What is expected: Could you return all of the listing below exactly, please?

Available records:
·····
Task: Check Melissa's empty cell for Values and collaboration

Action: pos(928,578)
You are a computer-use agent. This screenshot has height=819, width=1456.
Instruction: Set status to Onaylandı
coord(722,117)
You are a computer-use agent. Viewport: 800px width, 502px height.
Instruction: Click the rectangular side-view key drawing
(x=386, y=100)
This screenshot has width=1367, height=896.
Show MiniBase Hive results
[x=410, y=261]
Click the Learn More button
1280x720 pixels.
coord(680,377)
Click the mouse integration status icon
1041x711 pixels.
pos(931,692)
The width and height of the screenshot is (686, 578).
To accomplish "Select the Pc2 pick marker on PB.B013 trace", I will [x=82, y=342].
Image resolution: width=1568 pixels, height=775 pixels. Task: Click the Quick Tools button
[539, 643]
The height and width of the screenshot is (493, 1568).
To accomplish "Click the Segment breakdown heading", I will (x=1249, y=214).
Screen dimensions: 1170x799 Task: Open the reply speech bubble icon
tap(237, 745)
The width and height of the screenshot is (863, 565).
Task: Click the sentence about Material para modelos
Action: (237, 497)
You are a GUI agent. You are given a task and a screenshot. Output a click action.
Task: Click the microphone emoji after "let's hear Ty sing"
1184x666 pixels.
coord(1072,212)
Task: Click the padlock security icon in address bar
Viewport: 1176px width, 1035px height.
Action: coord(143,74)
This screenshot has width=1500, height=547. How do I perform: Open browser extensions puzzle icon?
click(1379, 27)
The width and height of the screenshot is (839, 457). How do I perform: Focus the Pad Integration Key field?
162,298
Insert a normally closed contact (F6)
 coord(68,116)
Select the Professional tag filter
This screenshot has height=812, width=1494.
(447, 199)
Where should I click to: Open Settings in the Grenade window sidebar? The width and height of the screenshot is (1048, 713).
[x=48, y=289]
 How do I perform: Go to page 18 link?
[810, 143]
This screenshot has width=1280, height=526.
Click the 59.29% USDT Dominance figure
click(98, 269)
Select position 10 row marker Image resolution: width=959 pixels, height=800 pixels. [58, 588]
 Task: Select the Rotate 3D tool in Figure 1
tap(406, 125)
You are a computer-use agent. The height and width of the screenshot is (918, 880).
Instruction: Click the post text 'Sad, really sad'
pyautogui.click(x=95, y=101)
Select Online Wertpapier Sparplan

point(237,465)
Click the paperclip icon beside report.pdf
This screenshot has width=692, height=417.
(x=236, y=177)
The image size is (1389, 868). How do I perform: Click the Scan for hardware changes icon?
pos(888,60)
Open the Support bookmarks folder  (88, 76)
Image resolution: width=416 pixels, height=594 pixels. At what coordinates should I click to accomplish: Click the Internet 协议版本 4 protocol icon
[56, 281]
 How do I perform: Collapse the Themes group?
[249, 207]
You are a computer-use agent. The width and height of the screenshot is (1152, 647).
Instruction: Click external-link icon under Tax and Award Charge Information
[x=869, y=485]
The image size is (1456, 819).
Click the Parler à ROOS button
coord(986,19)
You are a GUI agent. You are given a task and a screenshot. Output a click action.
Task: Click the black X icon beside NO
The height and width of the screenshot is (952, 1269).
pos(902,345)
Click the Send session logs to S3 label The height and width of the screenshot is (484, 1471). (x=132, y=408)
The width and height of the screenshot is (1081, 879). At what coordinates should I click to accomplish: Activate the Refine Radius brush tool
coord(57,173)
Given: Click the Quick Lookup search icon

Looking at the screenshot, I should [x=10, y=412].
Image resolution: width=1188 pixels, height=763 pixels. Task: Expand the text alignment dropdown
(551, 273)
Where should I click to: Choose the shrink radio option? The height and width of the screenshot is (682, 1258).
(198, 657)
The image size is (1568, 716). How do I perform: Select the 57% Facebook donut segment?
·····
Solution for this problem:
Task: Check Melissa's empty cell for Values and collaboration

Action: pos(928,578)
You are a computer-use agent. This screenshot has height=819, width=1456.
Instruction: Set status to Onaylandı
coord(722,117)
You are a computer-use agent. Viewport: 800px width, 502px height.
Instruction: Click the rectangular side-view key drawing
(x=386, y=100)
This screenshot has width=1367, height=896.
Show MiniBase Hive results
[x=410, y=261]
Click the Learn More button
1280x720 pixels.
coord(680,377)
Click the mouse integration status icon
1041x711 pixels.
pos(931,692)
The width and height of the screenshot is (686, 578).
To accomplish "Select the Pc2 pick marker on PB.B013 trace", I will [x=82, y=342].
Image resolution: width=1568 pixels, height=775 pixels. Task: Click the Quick Tools button
[539, 643]
The height and width of the screenshot is (493, 1568).
To accomplish "Click the Segment breakdown heading", I will (x=1249, y=214).
Screen dimensions: 1170x799 Task: Open the reply speech bubble icon
tap(237, 745)
The width and height of the screenshot is (863, 565).
Task: Click the sentence about Material para modelos
Action: (237, 497)
You are a GUI agent. You are given a task and a screenshot. Output a click action.
Task: Click the microphone emoji after "let's hear Ty sing"
1184x666 pixels.
coord(1072,212)
Task: Click the padlock security icon in address bar
Viewport: 1176px width, 1035px height.
Action: coord(143,74)
This screenshot has width=1500, height=547. How do I perform: Open browser extensions puzzle icon?
click(1379, 27)
The width and height of the screenshot is (839, 457). How do I perform: Focus the Pad Integration Key field?
162,298
Insert a normally closed contact (F6)
 coord(68,116)
Select the Professional tag filter
This screenshot has height=812, width=1494.
(447, 199)
Where should I click to: Open Settings in the Grenade window sidebar? The width and height of the screenshot is (1048, 713).
[x=48, y=289]
 How do I perform: Go to page 18 link?
[810, 143]
This screenshot has width=1280, height=526.
Click the 59.29% USDT Dominance figure
click(98, 269)
Select position 10 row marker Image resolution: width=959 pixels, height=800 pixels. [58, 588]
 Task: Select the Rotate 3D tool in Figure 1
tap(406, 125)
You are a computer-use agent. The height and width of the screenshot is (918, 880).
Instruction: Click the post text 'Sad, really sad'
pyautogui.click(x=95, y=101)
Select Online Wertpapier Sparplan

point(237,465)
Click the paperclip icon beside report.pdf
This screenshot has width=692, height=417.
(x=236, y=177)
The image size is (1389, 868). How do I perform: Click the Scan for hardware changes icon?
pos(888,60)
Open the Support bookmarks folder  (88, 76)
Image resolution: width=416 pixels, height=594 pixels. At what coordinates should I click to accomplish: Click the Internet 协议版本 4 protocol icon
[56, 281]
 How do I perform: Collapse the Themes group?
[249, 207]
You are a computer-use agent. The width and height of the screenshot is (1152, 647).
Instruction: Click external-link icon under Tax and Award Charge Information
[x=869, y=485]
The image size is (1456, 819).
Click the Parler à ROOS button
coord(986,19)
You are a GUI agent. You are given a task and a screenshot. Output a click action.
Task: Click the black X icon beside NO
The height and width of the screenshot is (952, 1269).
pos(902,345)
Click the Send session logs to S3 label The height and width of the screenshot is (484, 1471). (x=132, y=408)
The width and height of the screenshot is (1081, 879). At what coordinates should I click to accomplish: Activate the Refine Radius brush tool
coord(57,173)
Given: Click the Quick Lookup search icon

Looking at the screenshot, I should [x=10, y=412].
Image resolution: width=1188 pixels, height=763 pixels. Task: Expand the text alignment dropdown
(551, 273)
Where should I click to: Choose the shrink radio option? The height and width of the screenshot is (682, 1258).
(198, 657)
The image size is (1568, 716). How do I perform: Select the 57% Facebook donut segment?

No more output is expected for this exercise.